In 1910, the year that Abraham Flexner issued his landmark report on the state of medical education in the United States, another report was in the works. The Committee on Revision of the United States Pharmacopeia was evaluating the effectiveness of the handful of medicines available at the time. That year also marked the 15th anniversary of the opening of the world’s first pharmaceutical lab. And only 15 years had passed since the first clinical application of the X-ray. The deciphering of the structure of DNA was decades away.
More than a hundred years on, doctors have upwards of 3,300 medicines available to them. Genome sequencing for individual patients has become routine. In a nod to the importance of the effects of our social and physical environments on our health, physicians pay as much attention to patients’ zip codes as to their genetic codes. Yet despite advances in what we know about disease and the human body, the social and economic factors that affect health, and the ways in which we provide medical care, a century-old model of medical education has prevailed. To be sure, recent years have seen efforts around the country to teach the underlying science of health in the context of disease and other insults to the human body.

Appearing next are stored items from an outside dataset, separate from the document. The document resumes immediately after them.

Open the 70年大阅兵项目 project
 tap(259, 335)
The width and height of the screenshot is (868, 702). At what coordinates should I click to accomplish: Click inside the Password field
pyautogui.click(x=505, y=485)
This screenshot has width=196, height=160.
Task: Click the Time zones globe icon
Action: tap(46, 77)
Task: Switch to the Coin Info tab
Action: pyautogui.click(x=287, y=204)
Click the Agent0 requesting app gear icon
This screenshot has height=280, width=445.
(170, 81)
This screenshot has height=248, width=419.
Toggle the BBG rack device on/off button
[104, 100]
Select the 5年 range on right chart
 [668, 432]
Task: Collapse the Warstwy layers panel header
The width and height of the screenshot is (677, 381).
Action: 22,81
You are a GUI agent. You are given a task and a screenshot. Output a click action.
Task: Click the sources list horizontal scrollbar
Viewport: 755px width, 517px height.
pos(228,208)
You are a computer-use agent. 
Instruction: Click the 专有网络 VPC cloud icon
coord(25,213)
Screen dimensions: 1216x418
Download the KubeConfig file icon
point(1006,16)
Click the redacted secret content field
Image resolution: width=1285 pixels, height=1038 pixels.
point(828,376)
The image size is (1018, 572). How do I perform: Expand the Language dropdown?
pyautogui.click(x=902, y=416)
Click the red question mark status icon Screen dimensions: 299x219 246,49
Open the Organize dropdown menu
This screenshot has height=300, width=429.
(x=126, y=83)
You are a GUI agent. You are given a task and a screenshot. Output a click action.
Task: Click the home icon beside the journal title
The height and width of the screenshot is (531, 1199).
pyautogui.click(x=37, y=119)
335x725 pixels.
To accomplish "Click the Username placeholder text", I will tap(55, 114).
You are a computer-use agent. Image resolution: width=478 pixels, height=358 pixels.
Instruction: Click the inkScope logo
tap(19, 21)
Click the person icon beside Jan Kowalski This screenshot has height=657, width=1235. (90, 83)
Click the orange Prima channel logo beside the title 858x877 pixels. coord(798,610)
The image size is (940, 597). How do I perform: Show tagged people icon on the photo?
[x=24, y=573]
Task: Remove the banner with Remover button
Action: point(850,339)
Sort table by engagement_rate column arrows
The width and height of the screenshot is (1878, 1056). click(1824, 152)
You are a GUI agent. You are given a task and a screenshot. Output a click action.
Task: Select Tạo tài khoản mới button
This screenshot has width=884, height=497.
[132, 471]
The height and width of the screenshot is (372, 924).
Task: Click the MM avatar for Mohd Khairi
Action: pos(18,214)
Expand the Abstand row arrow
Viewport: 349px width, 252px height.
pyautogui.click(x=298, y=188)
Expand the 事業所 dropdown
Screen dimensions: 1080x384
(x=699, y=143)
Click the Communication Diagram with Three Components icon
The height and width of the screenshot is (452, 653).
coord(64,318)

Last fall the School of Medicine embarked on its own effort to devise a curriculum that reflects the changes, not just in medicine, but in society’s expectations of its physicians. Among the features of the new curriculum are the merging of basic science and clinical training, with clinical experiences starting in the first year. Third-year students have a chance to revisit key clinical concepts at the start of each clerkship. And medical students also train with the nursing and physician associate students who will become their colleagues on the wards.
In this issue of Yale Medicine, we look at this changing landscape and how the School of Medicine has responded with new approaches to training the next generation of leaders in medicine.